The vote in the senate comes at the heels of a huge declaration against DOMA by big business last week, when 70 companies, firms, organizations, and municipalities filed a brief against the act. The list includes names like BNY Mellon, CBS, Google, Microsoft, and Xerox.

The companies signing the brief said they want DOMA repealed. Here are three reasons why.

1. The Cost

According to the companies that signed the brief, not only does DOMA force them to treat employees unequally, but it also comes at a cost – and they don’t want to have to pay it. The Advocate reported:

“The companies say DOMA ‘forces’ them ‘to investigate the gender of the spouses of our lawfully married employees and then to single out those employees with a same-sex spouse.’ For example, HIPPA laws usually consider marriage a ‘qualifying event’ that automatically enrolls a spouse in an employee’s health insurance. Companies now spend time and money weeding out any gay employees who get married.”

They say the extra administrative costs are unfair and impact HR, payroll, and benefits administration. They also muck up IT and bookkeeping systems so much that some companies have to hire compliance experts to fix the issues created by DOMA.

2. The Employees

By signing the brief and showing support for gay and lesbian employees, companies are able to brand themselves as progressive employers – and this support is well received by LGBT employees and potential employees.

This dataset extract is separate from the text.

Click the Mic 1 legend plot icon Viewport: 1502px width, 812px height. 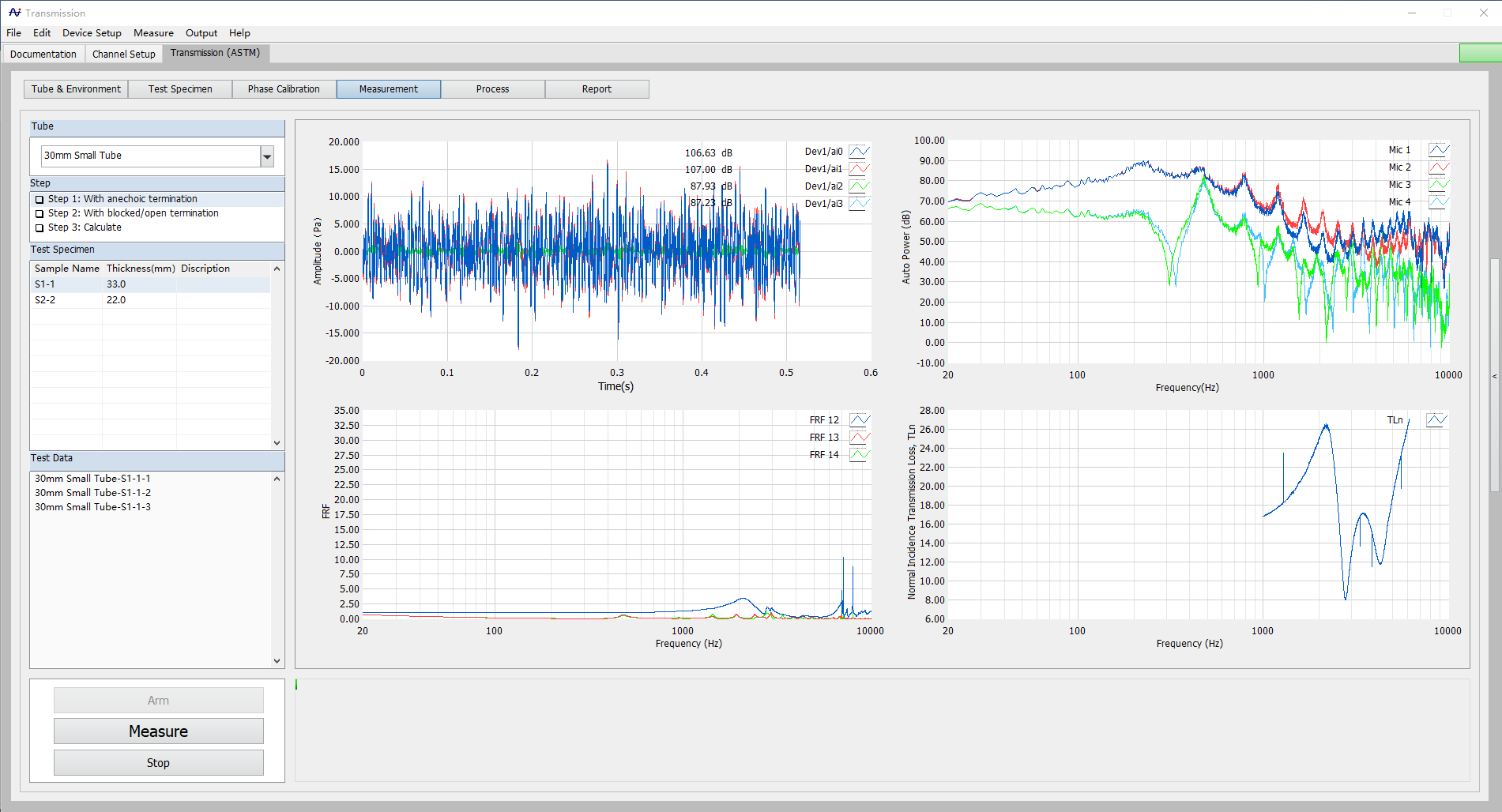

It attracts high performing straight individuals as well – especially those of the millennial generation – who want to see their companies treating employees fairly. Out & Equal Workplace Advocates recently released the results of a survey showing that 74% of straight respondents agreed or strongly agreed that “an employee should be judged on performance rather than sexual orientation.”

Out & Equal Workplace Advocates Executive Director Selisse Berry commented, “In today’s challenging economic times, it is clear that Americans support workplace anti-discrimination protections that cover all workers, including those who are lesbian, gay, bisexual and transgender, so that they are evaluated fairly for the work they do.”

The companies signing the list are working to portray themselves as fair and supportive employers – and that’s something to most employees value.

3. Clients and Customers

The LGBT audience – reportedly a market worth hundreds of billions of dollars – is known for its intense brand loyalty.

In fact, a study by Witeck-Combes Communications and Harris Interactive [PDF] released this summer showed 87 % of LGBT consumers say they are likely to support brands known for providing equal workplace benefits for gay and lesbian employees. And, the study says, 49% said they were “extremely or very likely” to consider them.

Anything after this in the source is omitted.